El bibliocausto funcionó urbi et orbi. En ciertas épocas y lugares, la tea caía directamente sobre el autor, se le desaparecía, se le quemaba, se le encarcelaba o se le exiliaba: Sócrates, Hypatia, Savonarola, Ovidio, Lucano, Séneca y Petronio son algunos de esos cadáveres clásicos, extintos a causa de sus saberes letrados. En otras partes, al no disponer de la carne del autor, se procedía a ofrendar a los dioses de la ira las cenizas de su obra escrita.


En la vertiente más suave -pero pertinaz- de este intento de ocultar el pensamiento actuaba la censura, el control inquisitorial de regímenes liberticidas, cuyo ejemplo más duradero fue el Index librorum prohibitorum, la lista de libros prohibidos por la Iglesia católica y que estuvo vigente entre 1564 y 1966. Ello no quiere decir que antes de esas fechas no practicaran la prohibición y la incineración de libros: de hecho, la historia de la Iglesia católica es una historia de interdicciones y fogatas; desde el siglo I, en época de Pablo de Tarso, se empiezan a quemar libros y, con la instauración del cristianismo como religión oficial, el emperador Constantino I continúa la tradición ordenando calcinar en el año 333 los escritos de Arrio bajo pena de muerte. Es una historia -que llega hasta hoy- de cerrazón ante los temas más espirituales del universo que tanto dislocan y ocupan a la obispalía militante (divorcio, relaciones sexuales, derechos de las mujeres, aborto, etc.).

Ante la furia bibliocida desatada por reyes, papas, popes, dictadores, frailes, emperadores, imanes, jueces, generales y senadores en forma de lluvia de fuego, Vladimir construye una especie de Arca de Noé -su libro- a la que hace subir títulos y autores, entre otros, a los chamuscados por Goebbels (Elías Canetti, Thomas Mann, Walter Benjamin, Albert Einstein, Bertolt Brecht, Sigmund Freud, Franz Kafka, Karl Marx, Rosa Luxemburgo, Ernest Hemingway, Jack London, John Dos Passos, Máximo Gorki, Stefan Zweig, Lenin, Isaak Bábel, Leon Trotski…), a los prohibidos por la guardia vaticana (Copérnico, Newton, Darwin, Descartes, Montesquieu, Lutero, Erasmo, Zola, Balzac, Victor Hugo, Kant, Sartre, Schopenhauer, Nietzsche, Sade, Diderot, Boccaccio, Hesse, Rousseau, Stendhal, Flaubert, Simone de Beauvoir, Camus, Dumas, Joyce) y a los perseguidos por ayatolás y capos (García Márquez, Salman Rushdie, Naguib Mahfuz, Roberto Saviano, Orwell, Dostoievski, Huxley…). El escrutinio de Vladimir Merino llega a conformar una de las mejores colecciones que pueden articularse solo con los títulos y autores mencionados por él: una numinosa biblioteca universal.

**EJERCICIO BREVE 1**.
Traduce al inglés esta oración del texto sobre la quema de libros: "En otras partes, al no disponer de la carne del autor, se procedía a ofrendar a los dioses de la ira las cenizas de su obra escrita."
**EJERCICIO BREVE 2**.
Imprime el tramo del texto sobre la quema de libros que va desde "El bibliocausto funcionó" hasta "su obra escrita.".
**EJERCICIO BREVE 3**.
Según el texto sobre la quema de libros, ¿entre qué años estuvo vigente el Index librorum prohibitorum?
Básate solo en el texto de arriba.

**DATOS DISPONIBLES**.
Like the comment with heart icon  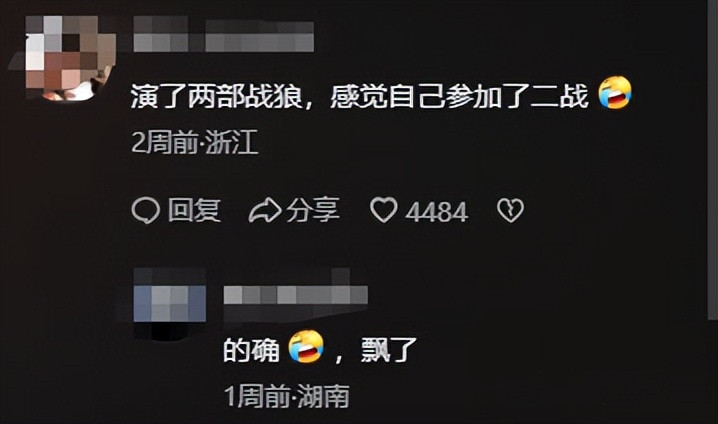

**RESPUESTA ESCRITA 1**.
Elsewhere, lacking the author's flesh, they would offer the ashes of the written work to the gods of wrath.

**RESPUESTA ESCRITA 2**.
El bibliocausto funcionó urbi et orbi. En ciertas épocas y lugares, la tea caía directamente sobre el autor, se le desaparecía, se le quemaba, se le encarcelaba o se le exiliaba: Sócrates, Hypatia, Savonarola, Ovidio, Lucano, Séneca y Petronio son algunos de esos cadáveres clásicos, extintos a causa de sus saberes letrados. En otras partes, al no disponer de la carne del autor, se procedía a ofrendar a los dioses de la ira las cenizas de su obra escrita.

**RESPUESTA ESCRITA 3**.
Entre 1564 y 1966.